= Diskworld =

Computer magazine

Issue #1 (1988)

Diskworld was a disk magazine for the Apple Macintosh computer system, published by Softdisk beginning in 1988. It was a sister publication of Softdisk for the Apple II, Loadstar for the Commodore 64, and Big Blue Disk for the IBM PC. Diskworld ceased publication in 1998.

==Overview==
Diskworld was originally designed and created by Sean Golden (Managing Editor), Jeff Billings (Senior Programmer) and Lynda Fowler (Junior Programmer). Sean Golden wrote the original Diskworld "shell" program which provided access to the monthly disk contents. He also wrote most of the editorial content each month. Jeff Billings and Lynda Fowler developed monthly productivity, utility or game programs which were published on the disk. Jeff and Lynda also provided some editorial content, and Sean also contributed programs. Freelance programmers also provided content for a fee. The product was broken down into editorials, articles, reviews, artwork and software, all presented with the custom "shell" program which allowed users to run the disk without having to swap out system disks on the original Macintosh.

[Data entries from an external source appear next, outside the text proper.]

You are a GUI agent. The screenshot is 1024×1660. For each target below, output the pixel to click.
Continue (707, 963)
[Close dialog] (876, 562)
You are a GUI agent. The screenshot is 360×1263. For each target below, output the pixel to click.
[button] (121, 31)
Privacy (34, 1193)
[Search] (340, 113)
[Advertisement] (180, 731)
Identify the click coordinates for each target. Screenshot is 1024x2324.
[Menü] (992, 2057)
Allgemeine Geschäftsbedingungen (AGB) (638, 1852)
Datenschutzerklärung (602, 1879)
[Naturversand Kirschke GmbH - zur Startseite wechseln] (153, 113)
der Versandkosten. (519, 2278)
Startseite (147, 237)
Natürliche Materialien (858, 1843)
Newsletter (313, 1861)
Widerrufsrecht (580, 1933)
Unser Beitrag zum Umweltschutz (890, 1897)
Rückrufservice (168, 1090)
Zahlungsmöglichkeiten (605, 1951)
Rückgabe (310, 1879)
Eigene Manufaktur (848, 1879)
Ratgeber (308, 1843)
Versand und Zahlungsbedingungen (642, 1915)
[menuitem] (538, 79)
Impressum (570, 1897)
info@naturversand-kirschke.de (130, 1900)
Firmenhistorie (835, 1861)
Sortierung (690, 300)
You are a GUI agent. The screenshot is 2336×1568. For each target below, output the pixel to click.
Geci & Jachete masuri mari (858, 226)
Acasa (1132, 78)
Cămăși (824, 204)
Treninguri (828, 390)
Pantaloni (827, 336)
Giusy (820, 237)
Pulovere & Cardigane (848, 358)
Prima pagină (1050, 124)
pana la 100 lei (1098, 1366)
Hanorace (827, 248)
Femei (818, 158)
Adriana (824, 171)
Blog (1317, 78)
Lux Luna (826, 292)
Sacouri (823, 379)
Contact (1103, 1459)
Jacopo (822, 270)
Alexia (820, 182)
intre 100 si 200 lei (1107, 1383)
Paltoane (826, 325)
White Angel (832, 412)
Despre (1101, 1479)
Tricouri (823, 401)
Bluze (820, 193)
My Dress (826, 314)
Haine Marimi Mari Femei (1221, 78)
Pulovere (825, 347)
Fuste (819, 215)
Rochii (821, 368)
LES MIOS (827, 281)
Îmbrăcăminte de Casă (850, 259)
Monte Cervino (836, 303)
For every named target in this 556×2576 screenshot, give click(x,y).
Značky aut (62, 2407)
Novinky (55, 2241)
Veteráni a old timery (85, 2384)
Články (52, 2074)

The early issues were published on 400K disks, but moved to 800K disks when the 400K disks become obsolete.

Eventually it was possible to produce a version of the "shell" program that did not carry a duplicate version of the Mac OS when hard drives became commonplace. That allowed for more content to be published on each disk. Jeff Billings left the company and Lynda Fowler became Senior Programmer. When Sean Golden was promoted to Softdisk Publishing, Inc. Publisher, Lynda Fowler became Managing Editor of Diskworld.

Later, Diskworld was renamed Softdisk for Mac, but it ceased publication in 1998 along with the other disk magazines published by Softdisk (other than Loadstar, which broke off as an independent company and continued into the 2000s) as the company moved more into Internet development.